Top of Source records

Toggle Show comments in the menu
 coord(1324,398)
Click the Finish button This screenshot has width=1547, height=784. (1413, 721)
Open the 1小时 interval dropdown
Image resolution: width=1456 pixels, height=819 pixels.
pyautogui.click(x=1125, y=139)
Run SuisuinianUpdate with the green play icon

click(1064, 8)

Bottom of Source records

Output the data above without altering a line.

Toggle Show comments in the menu
 coord(1324,398)
Click the Finish button This screenshot has width=1547, height=784. (1413, 721)
Open the 1小时 interval dropdown
Image resolution: width=1456 pixels, height=819 pixels.
pyautogui.click(x=1125, y=139)
Run SuisuinianUpdate with the green play icon

click(1064, 8)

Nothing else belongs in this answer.